Flawed & Fatal


We’re all flawed, and in fact, we’re all fatal.

We’re deadly to our surroundings.
Obviously, as there are ample examples, we are deadly to our environment.
We’re consuming and destroying at an unbelievable pace.

We’re deadly to the people around us with our selfishness.
We’re deadly to them by killing the earth that we need to thrive.
We’re deadly to them by consuming so much that it literally destroys the world we live in.
We’re deadly to them by creating products that kill people.
We’re deadly to them by setting up systems that approve deadly products as healthy, systems that perpetuate destruction and death instead of thriving and bringing to life.
We’re deadly to them by selling consumption as freedom and happiness and having the rest of the world hope for the lie.

There’s this terrific video that I love (go, watch it… right now.)
John Lennon is being interviewed by this kid who snuck into his hotel room. And there’s this line:
“… get nonviolent, and it’s pretty hard because we’re all violent inside. We’re all Hitler inside and we’re all Christ inside. And it’s just trying to work on the good bit of you.”

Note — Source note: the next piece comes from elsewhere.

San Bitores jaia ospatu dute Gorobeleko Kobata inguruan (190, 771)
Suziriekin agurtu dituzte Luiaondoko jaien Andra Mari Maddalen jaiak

I thought of it today, because, see..

I’m reading this book: Real Food (for Mother & Baby). It’s absolutely fantastic. It has a lot of what I’ve been reading about lately as John and I have been asking questions (to ourselves and of each other) about what’s the best way to live life, and what’s the best way to raise a child…

So here we are watching movies like Food, Inc. & No Impact Man, reading all kinds of books.
Here we are doing research about ultrasounds & natural birth & vaccinations & disposable diapers & ecological breast feeding &  baby wearing & so many other things.

Here we are realizing on a whole new level, in a whole new light, to a whole new depth, how meaningful and important the impact of our lives can be… Especially as we’re going to be shaping the life of another human being.

So, here we are, watching this documentary about No Impact Man & there’s difficulty in the relationship between this couple, and there’s adamant selfishness that’s apparent, and there’s flaw to their motives, actions, and goals with this project.

But in the midst of that selfishness, there’s this incredible truth being spoken.

I’m reading this fantastic book and it’s so amazing in helping me to think about food in a way that until recently I’d just never even considered. And there’s all kinds of rubbish about the millions of years that people have been doing a, b, and c…

Amidst the rubbish, there’s this beautiful truth about the way life has been designed to thrive, and how far away from that we are with the industrialization of food.

I just can’t get away from how wonderfully redemptive it is to see the beauty of truth come out of a flawed and fatal person.

Because, of course, all truth is God’s truth: it’s life giving and, certainly, it’s freeing.